The welfare state was also based on a certain gendered division of labour (male as head-of-the-house and breadwinner). This ethnic and gender bias continued into the 1930s when the first Labour government expanded the welfare state in response to the Great Depression.

Gradually this increased support for the unemployed and low-income families was built into the public health system with subsidised doctor visits and dental services, intervention in markets (eg, meat and wool boards to stabilise prices), cheap housing loans, etc.

Later, the domestic purposes benefit and accident compensation addressed the gender issue and the need to get people back to work after workplace accidents.

The NZ welfare state was built on a post-Depression and post-World War II, cross-party understanding that governments should act on behalf of their citizens. There was also a fear in the Western world that if democratic governments did not act for the unemployed and sick, they would lose their legitimacy.

This could lead to left-wing revolution (Russia, China) or fascism (Nazi Germany). The conclusion was that it was better to pay an unemployment benefit than to have rioting in the streets.

The NZ welfare state was also built on an expanding economy with meat and wool in demand and relatively cheap imports, especially of oil. This ended in the early 1970s when Britain entered the European Common Market and oil prices skyrocketed. NZ governments borrowed heavily to keep programmes going but then struggled in the early ’80s when interest on those loans mounted.

The government responded with the liberal restructuring of the economy and welfare systems under Roger Douglas and Ruth Richardson (1984-1991). They floated the exchange rate, privatised key state operations and cut benefits.

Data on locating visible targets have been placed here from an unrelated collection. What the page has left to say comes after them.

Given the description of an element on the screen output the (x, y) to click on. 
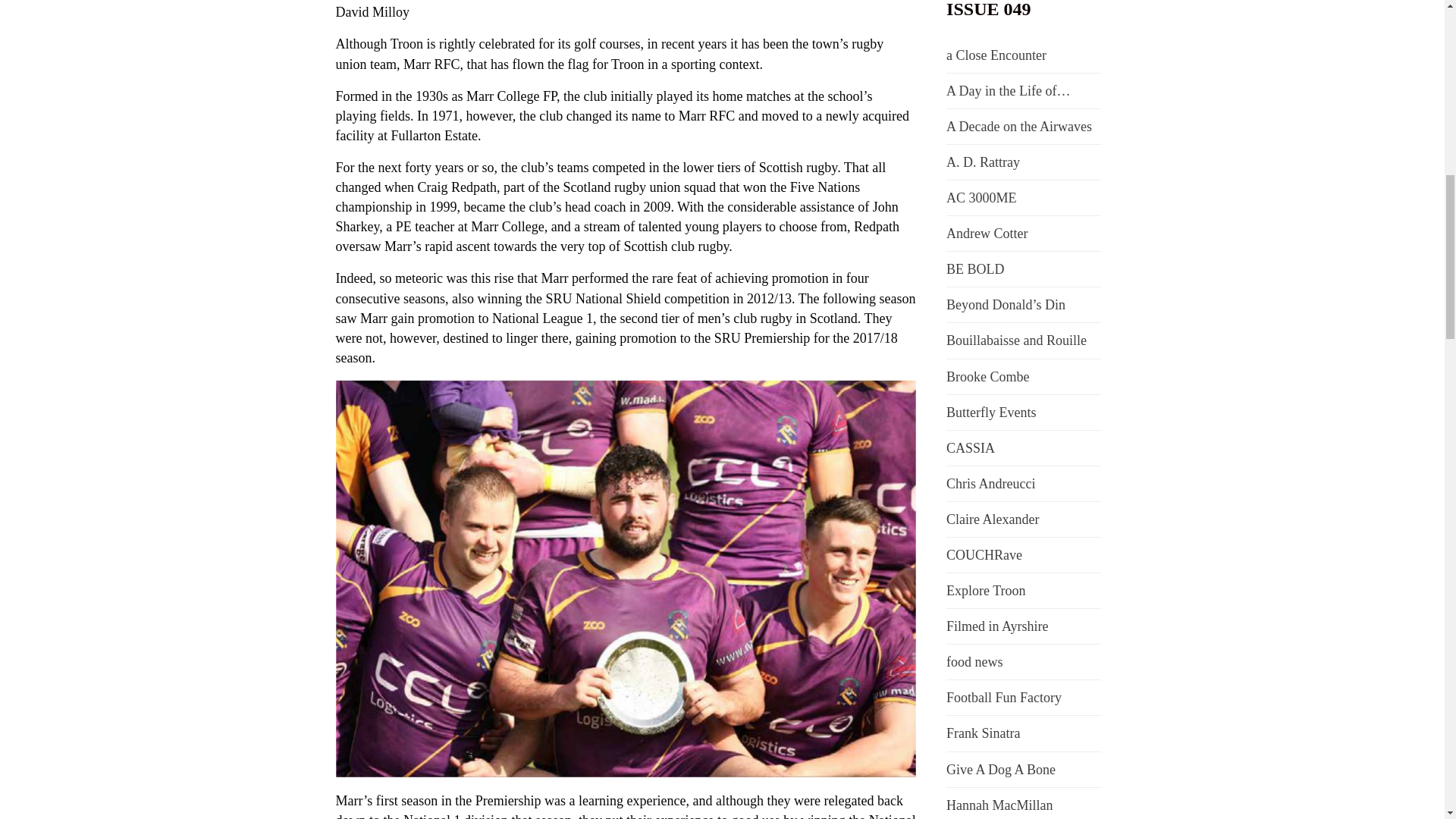
a Close Encounter (996, 55)
BE BOLD (975, 268)
COUCHRave (984, 554)
Hannah MacMillan (999, 805)
Football Fun Factory (1003, 697)
Filmed in Ayrshire (997, 626)
ISSUE 049 (988, 9)
Frank Sinatra (983, 733)
Brooke Combe (987, 376)
Bouillabaisse and Rouille (1016, 340)
Andrew Cotter (986, 233)
Claire Alexander (992, 519)
Explore Troon (986, 590)
Give A Dog A Bone (1000, 769)
food news (974, 661)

There was a pause when the Clark Labour governments bought back such key operations as Air NZ and NZ Rail and established Working for Families though in the different economic context of the late 1990s.

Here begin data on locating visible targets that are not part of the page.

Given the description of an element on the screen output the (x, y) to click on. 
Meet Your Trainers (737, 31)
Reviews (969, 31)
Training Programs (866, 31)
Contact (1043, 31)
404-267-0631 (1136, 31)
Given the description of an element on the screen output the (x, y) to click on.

In terms of wealth, the cuts of 1984 and later sparked a growing disparity in NZ society that slowed only in the early 2000s. Fresh government proposals to revise the welfare system, meaning benefit cuts as an incentive to get people back into work, need to be examined in the context of the reality of the job market and the society in which we live.

The role of state
A purely statist approach to welfare and economics is not the answer but a modern state should not withdraw from the welfare field (which includes how markets are organised and managed).

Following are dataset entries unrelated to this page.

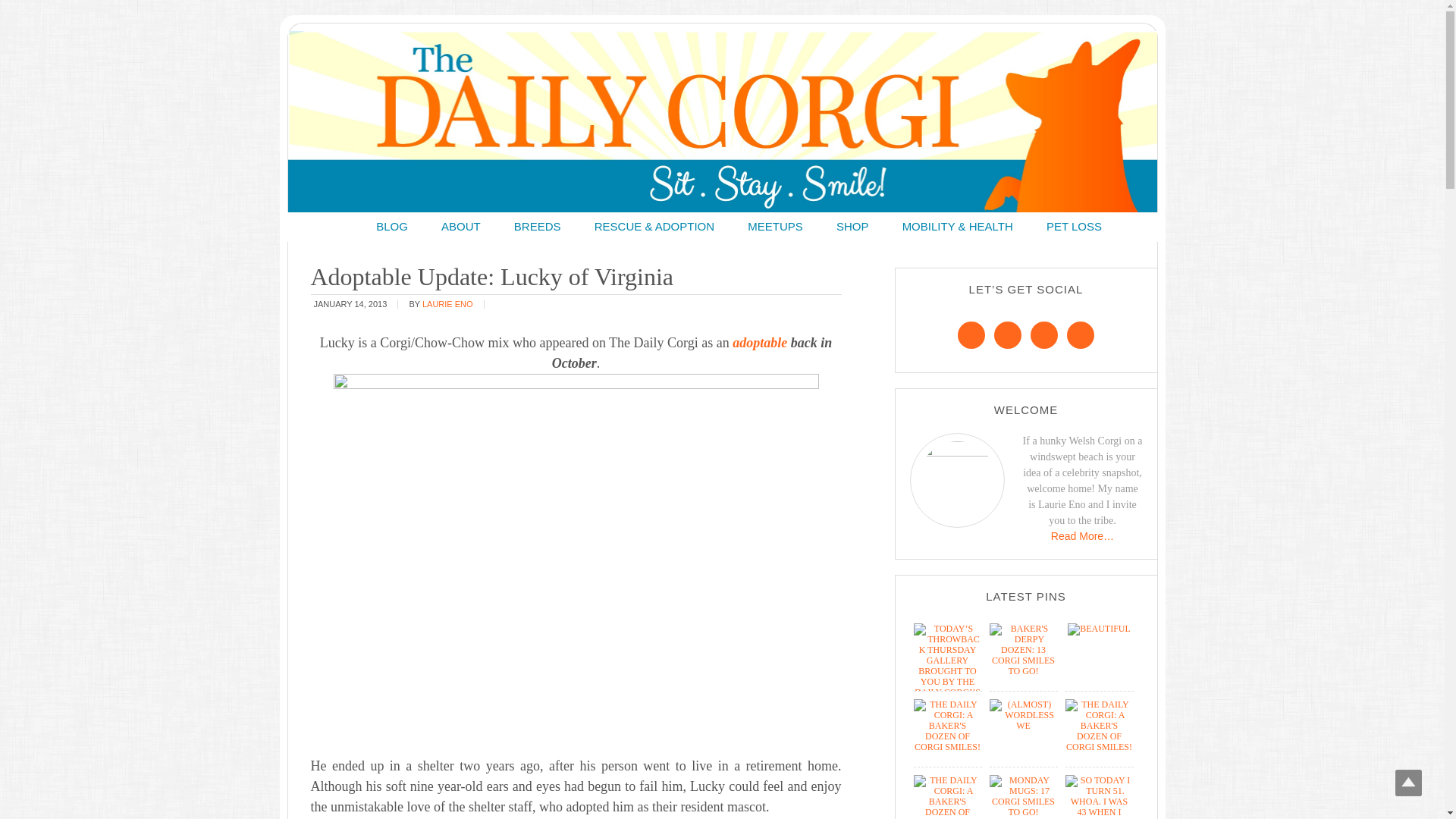
adoptable (759, 342)
BLOG (392, 226)
SHOP (852, 226)
LAURIE ENO (447, 302)
ABOUT (461, 226)
Beautiful - Pinned on Mar 27, 2017 (1099, 628)
MEETUPS (775, 226)
BREEDS (537, 226)
Monday Mugs: 17 Corgi Smiles To Go! - Pinned on Mar 20, 2017 (1022, 811)
PET LOSS (1073, 226)
Scroll to Top (1408, 782)
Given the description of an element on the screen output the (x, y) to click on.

Some of this debate is about where to draw the lines between the functions of state, civil society and family. Such considerations as the role of the state, a country’s economic base, social system, taxation methods and levels and individual and family rights and responsibilities come into play.

For Catholics the church’s social teaching provides some principles of analysis (preference for the poor and vulnerable, solidarity, subsidiarity, etc). In England the new Prime Minister has spoken often of the Big Society (in contrast to Big Government).

This thinking is based to some extent on Catholic social teaching, on the role of civil society and intermediate institutions (NGO sector, voluntary organisations). These intermediate institutions are seen as providing possibilities of humanised care as an alternative to that of ‘bureaucratic and faceless’ welfare institutions (health, housing, education, care of the elderly).

There is truth in the recognition of the role of civil society and intermediate institutions (and the role of private philanthropy) but we need to be careful. The rhetoric of care by neighbour in times of severe budget cutbacks in Britain can seem to be a mask of cost-cutting that will affect the poorest most.

In the light of bail-outs of the rich and companies ‘too big to fail’ that continue to make large profits, Catholic social teaching would ask who really benefits?